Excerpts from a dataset
▬▬▬
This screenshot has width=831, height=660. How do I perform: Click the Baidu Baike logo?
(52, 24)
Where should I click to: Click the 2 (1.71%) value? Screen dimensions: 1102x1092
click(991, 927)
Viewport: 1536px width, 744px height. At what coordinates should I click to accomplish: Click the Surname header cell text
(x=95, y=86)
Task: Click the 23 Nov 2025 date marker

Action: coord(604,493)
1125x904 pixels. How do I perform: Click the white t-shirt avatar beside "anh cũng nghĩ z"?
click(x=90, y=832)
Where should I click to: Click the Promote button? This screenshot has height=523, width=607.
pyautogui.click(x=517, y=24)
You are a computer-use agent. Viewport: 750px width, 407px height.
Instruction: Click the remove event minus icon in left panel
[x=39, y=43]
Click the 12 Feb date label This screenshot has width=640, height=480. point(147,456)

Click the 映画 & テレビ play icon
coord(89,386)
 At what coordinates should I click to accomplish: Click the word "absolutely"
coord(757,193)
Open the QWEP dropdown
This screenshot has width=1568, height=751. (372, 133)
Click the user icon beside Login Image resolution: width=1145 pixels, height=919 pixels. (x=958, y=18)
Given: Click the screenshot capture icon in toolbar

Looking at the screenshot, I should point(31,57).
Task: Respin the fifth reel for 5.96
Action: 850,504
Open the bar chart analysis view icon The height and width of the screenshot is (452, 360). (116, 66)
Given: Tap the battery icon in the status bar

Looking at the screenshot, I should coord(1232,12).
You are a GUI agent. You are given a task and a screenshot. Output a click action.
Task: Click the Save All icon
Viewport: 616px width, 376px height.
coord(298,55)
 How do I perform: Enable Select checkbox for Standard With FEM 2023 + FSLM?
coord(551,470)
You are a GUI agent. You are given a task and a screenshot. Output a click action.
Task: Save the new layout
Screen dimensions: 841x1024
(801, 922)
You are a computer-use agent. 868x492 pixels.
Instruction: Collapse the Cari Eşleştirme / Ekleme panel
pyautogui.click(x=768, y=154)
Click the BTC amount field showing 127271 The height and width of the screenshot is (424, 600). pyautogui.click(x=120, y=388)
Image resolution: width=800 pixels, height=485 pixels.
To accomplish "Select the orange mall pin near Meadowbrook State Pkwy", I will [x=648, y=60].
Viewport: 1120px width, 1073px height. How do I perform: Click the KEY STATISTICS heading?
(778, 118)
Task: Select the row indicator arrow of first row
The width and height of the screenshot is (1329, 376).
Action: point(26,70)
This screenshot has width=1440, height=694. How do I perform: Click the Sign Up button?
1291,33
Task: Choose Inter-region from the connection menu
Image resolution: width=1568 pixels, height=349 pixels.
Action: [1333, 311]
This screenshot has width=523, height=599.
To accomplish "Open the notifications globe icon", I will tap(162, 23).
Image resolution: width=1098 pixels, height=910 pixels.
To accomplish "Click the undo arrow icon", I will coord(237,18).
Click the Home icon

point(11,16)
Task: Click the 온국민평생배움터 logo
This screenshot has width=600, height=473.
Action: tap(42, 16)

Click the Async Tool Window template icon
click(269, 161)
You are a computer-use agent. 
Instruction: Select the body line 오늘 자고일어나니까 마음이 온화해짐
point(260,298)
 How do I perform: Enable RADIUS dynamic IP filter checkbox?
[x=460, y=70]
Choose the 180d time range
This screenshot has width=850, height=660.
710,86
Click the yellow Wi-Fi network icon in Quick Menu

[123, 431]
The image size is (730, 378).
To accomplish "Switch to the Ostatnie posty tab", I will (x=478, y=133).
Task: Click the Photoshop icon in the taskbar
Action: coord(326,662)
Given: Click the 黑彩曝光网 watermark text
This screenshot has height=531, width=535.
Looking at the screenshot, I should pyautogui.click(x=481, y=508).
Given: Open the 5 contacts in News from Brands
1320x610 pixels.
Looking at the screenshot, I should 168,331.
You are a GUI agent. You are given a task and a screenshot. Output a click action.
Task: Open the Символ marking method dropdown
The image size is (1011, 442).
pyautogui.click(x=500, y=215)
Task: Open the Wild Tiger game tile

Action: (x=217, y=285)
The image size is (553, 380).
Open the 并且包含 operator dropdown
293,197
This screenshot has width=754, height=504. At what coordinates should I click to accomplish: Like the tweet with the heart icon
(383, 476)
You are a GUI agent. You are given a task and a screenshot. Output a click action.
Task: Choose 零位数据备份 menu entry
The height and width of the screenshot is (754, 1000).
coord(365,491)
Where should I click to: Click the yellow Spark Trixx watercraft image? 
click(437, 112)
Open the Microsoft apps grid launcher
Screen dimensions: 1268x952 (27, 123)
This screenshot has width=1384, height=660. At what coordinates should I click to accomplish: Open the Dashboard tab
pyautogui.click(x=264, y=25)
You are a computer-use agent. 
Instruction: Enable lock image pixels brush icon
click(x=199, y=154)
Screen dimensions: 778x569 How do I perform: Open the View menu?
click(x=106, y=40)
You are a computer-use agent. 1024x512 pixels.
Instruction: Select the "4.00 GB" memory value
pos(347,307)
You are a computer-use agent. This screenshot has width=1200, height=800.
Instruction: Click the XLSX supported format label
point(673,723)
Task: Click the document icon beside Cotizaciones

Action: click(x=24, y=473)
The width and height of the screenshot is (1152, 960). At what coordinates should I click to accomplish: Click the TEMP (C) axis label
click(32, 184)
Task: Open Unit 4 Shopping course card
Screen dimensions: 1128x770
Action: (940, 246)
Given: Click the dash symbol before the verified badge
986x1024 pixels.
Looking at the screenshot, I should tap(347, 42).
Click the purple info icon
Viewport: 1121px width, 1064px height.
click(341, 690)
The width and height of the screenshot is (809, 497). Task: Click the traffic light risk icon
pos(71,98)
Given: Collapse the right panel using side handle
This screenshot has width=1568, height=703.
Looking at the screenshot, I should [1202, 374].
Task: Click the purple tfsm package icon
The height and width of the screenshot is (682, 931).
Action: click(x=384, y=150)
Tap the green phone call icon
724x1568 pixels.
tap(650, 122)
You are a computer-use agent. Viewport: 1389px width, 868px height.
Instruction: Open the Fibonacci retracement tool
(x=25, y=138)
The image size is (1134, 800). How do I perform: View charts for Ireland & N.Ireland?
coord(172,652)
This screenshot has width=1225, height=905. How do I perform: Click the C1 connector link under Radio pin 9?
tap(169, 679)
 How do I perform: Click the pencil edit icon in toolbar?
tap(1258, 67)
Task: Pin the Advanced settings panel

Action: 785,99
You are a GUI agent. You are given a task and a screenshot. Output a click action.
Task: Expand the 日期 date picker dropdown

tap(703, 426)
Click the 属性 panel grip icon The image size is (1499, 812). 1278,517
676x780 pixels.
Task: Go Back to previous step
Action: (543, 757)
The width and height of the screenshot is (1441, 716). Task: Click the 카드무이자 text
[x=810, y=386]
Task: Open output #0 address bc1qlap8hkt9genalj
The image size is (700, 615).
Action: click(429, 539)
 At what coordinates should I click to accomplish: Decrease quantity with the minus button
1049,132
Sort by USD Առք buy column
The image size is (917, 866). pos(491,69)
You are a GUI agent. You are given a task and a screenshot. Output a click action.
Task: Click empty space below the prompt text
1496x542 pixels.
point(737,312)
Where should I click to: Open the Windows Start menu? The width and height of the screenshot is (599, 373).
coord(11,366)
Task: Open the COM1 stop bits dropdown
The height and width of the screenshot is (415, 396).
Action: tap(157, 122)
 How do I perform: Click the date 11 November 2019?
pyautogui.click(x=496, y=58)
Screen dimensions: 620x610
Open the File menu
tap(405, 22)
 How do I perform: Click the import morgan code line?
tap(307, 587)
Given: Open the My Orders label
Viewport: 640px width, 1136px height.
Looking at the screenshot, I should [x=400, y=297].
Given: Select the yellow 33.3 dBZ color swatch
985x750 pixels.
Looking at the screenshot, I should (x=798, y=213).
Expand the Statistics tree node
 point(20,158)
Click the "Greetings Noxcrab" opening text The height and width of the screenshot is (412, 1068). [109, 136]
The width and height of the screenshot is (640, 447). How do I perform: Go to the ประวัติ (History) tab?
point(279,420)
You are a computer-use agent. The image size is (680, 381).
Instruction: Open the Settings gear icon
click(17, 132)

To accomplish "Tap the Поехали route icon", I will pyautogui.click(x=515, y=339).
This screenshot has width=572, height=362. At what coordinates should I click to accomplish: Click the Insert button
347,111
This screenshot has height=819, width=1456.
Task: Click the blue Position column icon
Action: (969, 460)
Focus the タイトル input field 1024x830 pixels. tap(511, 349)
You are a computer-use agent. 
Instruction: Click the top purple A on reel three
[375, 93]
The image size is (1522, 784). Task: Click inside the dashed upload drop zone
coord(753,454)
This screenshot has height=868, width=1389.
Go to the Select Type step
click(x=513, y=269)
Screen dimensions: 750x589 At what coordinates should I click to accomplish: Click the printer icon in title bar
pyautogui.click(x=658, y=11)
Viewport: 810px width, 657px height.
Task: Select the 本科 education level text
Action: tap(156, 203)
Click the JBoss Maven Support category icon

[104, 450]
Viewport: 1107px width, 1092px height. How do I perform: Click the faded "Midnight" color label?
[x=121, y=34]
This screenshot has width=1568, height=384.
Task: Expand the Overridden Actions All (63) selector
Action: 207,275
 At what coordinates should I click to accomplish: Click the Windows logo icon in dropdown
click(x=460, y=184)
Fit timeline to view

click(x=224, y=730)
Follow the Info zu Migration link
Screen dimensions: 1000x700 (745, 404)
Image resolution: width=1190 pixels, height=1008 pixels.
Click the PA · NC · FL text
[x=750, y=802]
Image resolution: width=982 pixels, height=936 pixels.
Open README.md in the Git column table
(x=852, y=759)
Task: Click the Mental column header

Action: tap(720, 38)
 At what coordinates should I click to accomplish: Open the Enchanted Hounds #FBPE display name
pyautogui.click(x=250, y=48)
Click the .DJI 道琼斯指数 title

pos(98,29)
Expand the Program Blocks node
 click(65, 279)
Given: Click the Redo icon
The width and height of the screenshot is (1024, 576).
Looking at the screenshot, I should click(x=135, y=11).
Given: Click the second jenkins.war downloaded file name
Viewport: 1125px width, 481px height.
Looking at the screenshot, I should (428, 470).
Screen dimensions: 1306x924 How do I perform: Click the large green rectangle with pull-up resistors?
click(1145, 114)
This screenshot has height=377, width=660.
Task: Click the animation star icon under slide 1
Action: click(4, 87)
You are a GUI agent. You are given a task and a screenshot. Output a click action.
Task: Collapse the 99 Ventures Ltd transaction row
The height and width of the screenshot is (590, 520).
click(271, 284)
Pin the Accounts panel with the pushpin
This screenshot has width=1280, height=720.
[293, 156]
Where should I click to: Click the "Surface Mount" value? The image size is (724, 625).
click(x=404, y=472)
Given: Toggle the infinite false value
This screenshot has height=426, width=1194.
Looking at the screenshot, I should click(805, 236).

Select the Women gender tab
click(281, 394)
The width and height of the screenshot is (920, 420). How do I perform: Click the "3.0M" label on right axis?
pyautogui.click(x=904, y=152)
▬▬▬
◆ **Prompt**
Counting every line of the records above that has the word "field", state the total and give nothing besides it.

◆ **Response to the exercise**
2